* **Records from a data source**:

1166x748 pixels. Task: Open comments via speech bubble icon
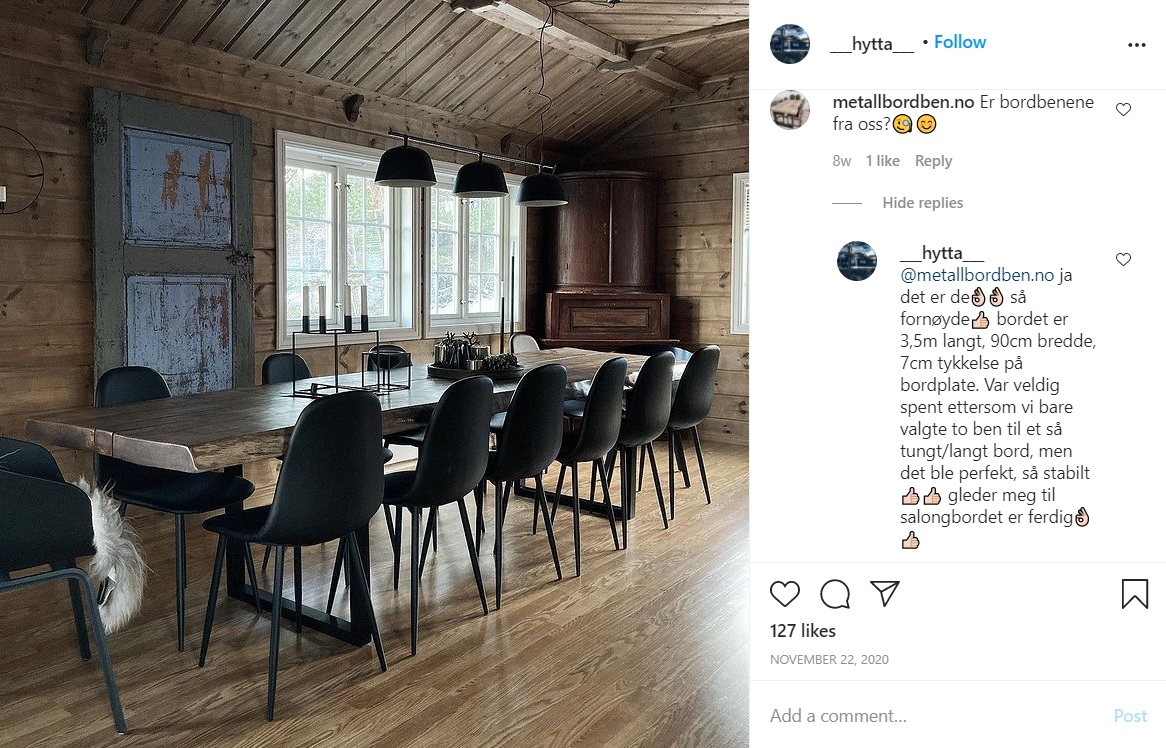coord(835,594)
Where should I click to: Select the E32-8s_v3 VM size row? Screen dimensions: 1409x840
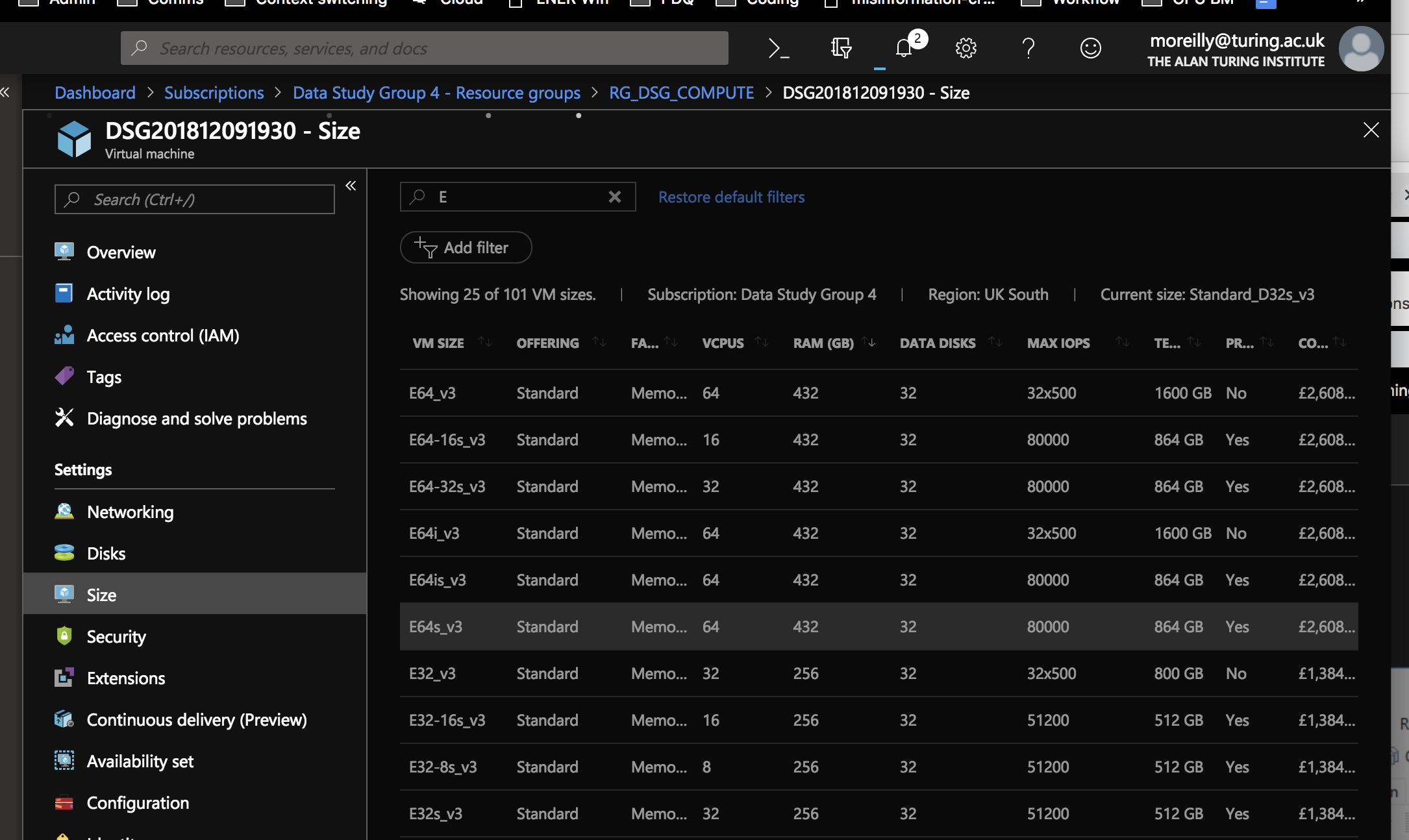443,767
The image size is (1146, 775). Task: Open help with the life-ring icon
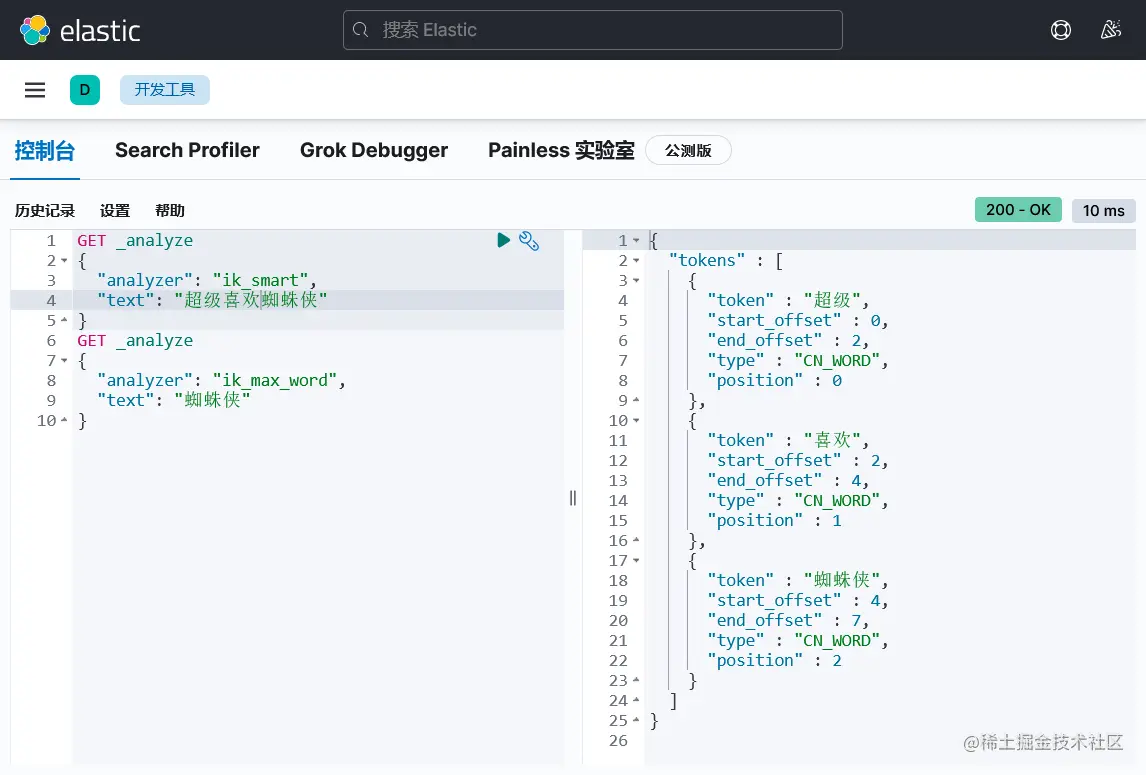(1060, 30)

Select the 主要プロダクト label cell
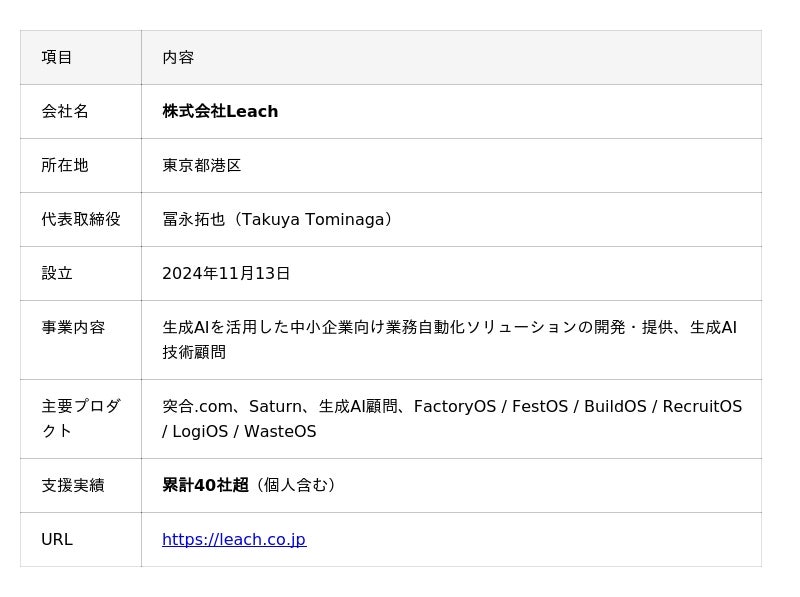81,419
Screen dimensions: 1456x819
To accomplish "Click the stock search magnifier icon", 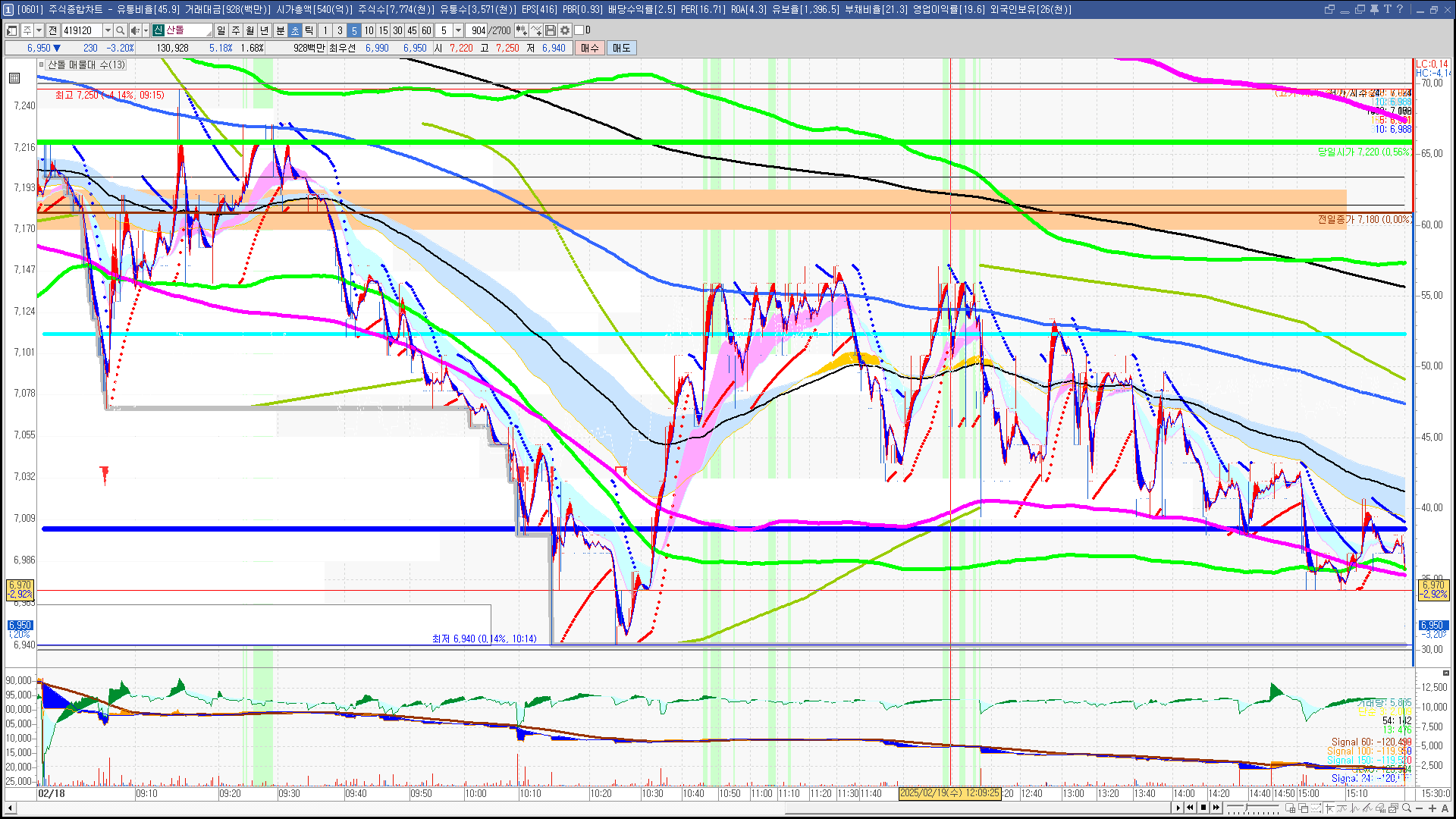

* **GIVEN INSTRUCTION**:
Reproduce all of the data above word for word and line for line, leaving out the pictures.

* **SOLUTION BELOW**:
1166x748 pixels. Task: Open comments via speech bubble icon
coord(835,594)
Where should I click to: Select the E32-8s_v3 VM size row? Screen dimensions: 1409x840
443,767
The image size is (1146, 775). Task: Open help with the life-ring icon
(1060, 30)

Select the 主要プロダクト label cell
81,419
Screen dimensions: 1456x819
To accomplish "Click the stock search magnifier icon", 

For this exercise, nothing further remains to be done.